## 抜粋:
+---+

そんな望月さんにとって特別な場所が、自らが生まれ育ち、今は消防士・山岳救助隊として活躍する静岡市だ。「静岡の山の魅力を伝えたい」と、2017年には市境の道なき道を4日間20時間で走破した。
2017年、望月さんが挑戦した、静岡市の市境を巡るマウンテントレイル。日本第3位の高峰、間ノ岳(あいのだけ)をはじめ、2000〜3000m級の山々が鎮座する約235kmの道のりを4日間20時間で走破した。
「海近くにある丘のような山、例えば用宗(もちむね)の満観峰(まんかんほう)や浅間(せんげん)神社の北に延びる賤機山(しずはたやま)といった初心者向きから、3000m級の南アルプスまでレベルに合わせたコースを取れるのが静岡市の面白いところ。富士山が見えるのもいいんです」

+---+

## データ部:
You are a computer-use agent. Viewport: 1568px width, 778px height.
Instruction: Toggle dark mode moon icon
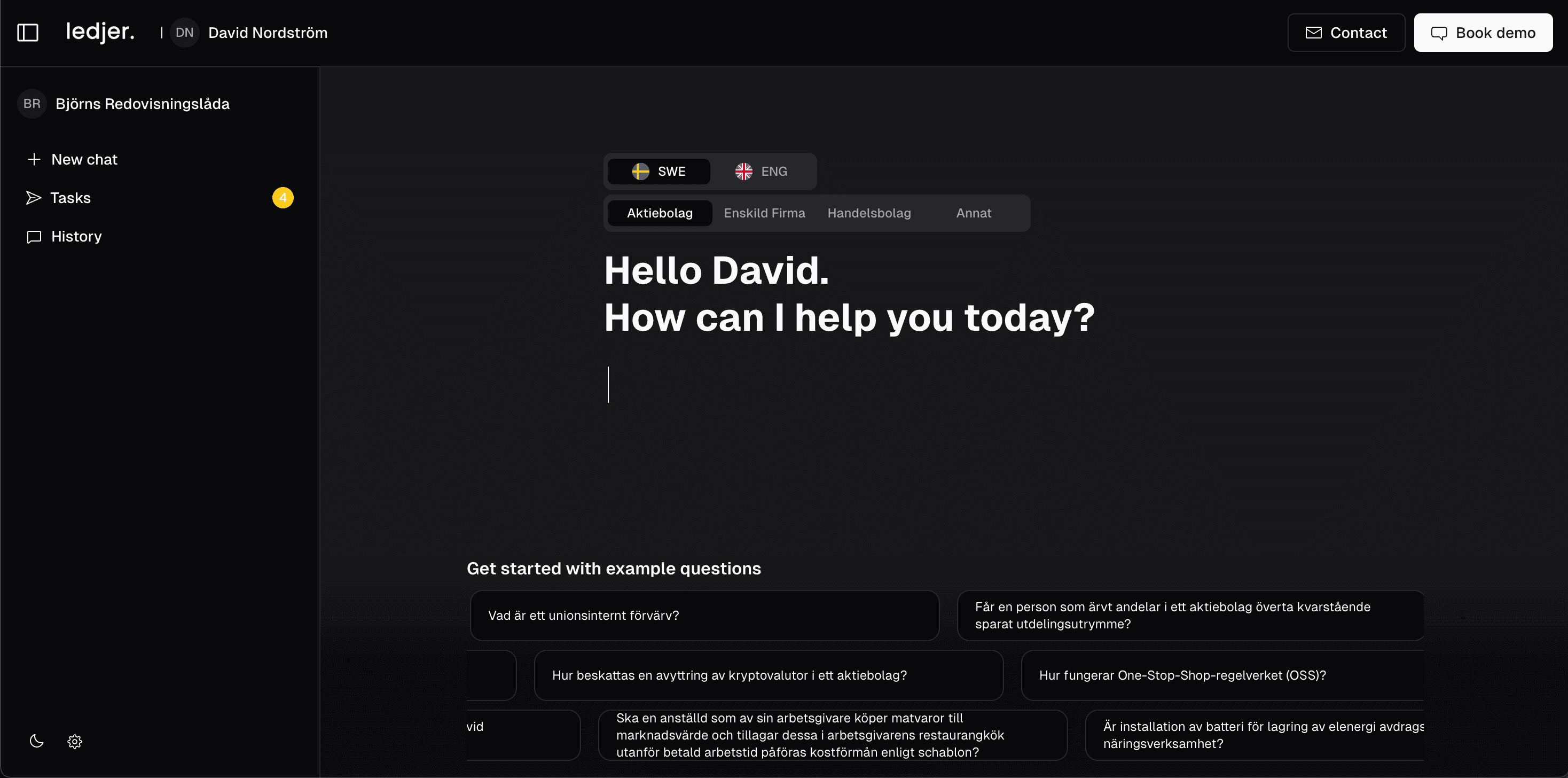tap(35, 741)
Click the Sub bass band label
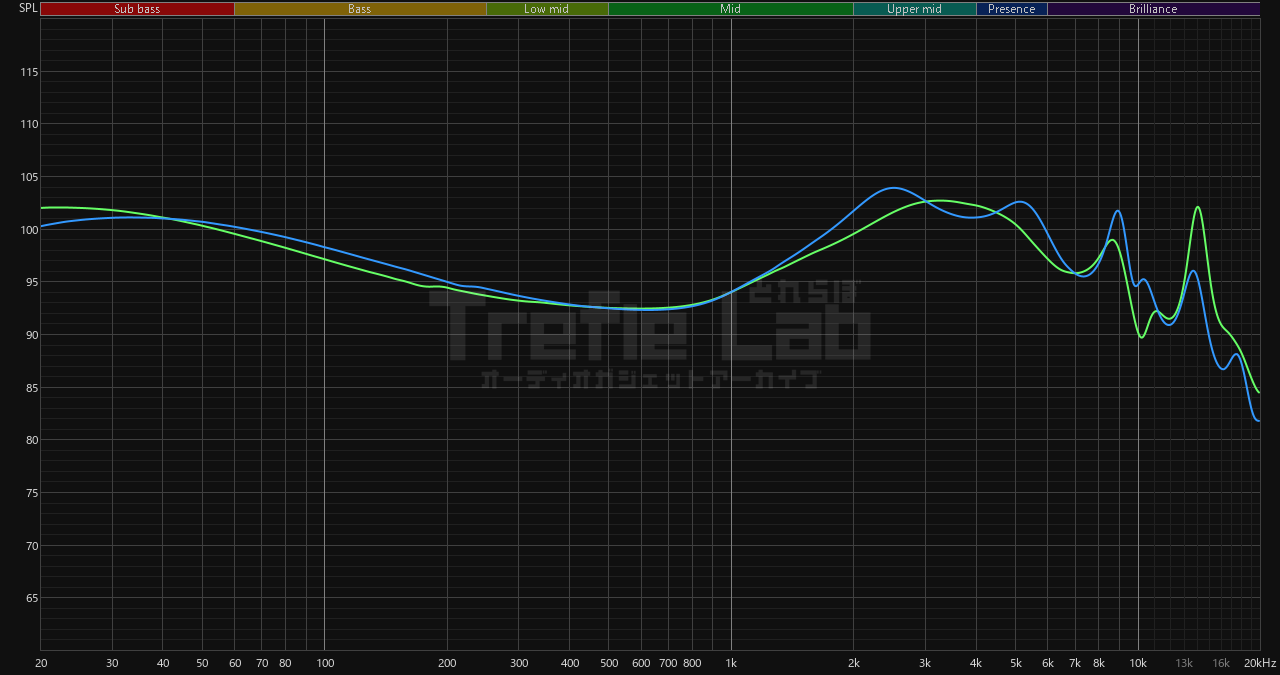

+---+

上の静岡市の山に関する抜粋から、「2017年、望月さんが挑戦し」を含む語句で始まり「士山が見えるのもいいんです」」で終わる範囲を、一字も変えずに引用すること。

2017年、望月さんが挑戦した、静岡市の市境を巡るマウンテントレイル。日本第3位の高峰、間ノ岳(あいのだけ)をはじめ、2000〜3000m級の山々が鎮座する約235kmの道のりを4日間20時間で走破した。
「海近くにある丘のような山、例えば用宗(もちむね)の満観峰(まんかんほう)や浅間(せんげん)神社の北に延びる賤機山(しずはたやま)といった初心者向きから、3000m級の南アルプスまでレベルに合わせたコースを取れるのが静岡市の面白いところ。富士山が見えるのもいいんです」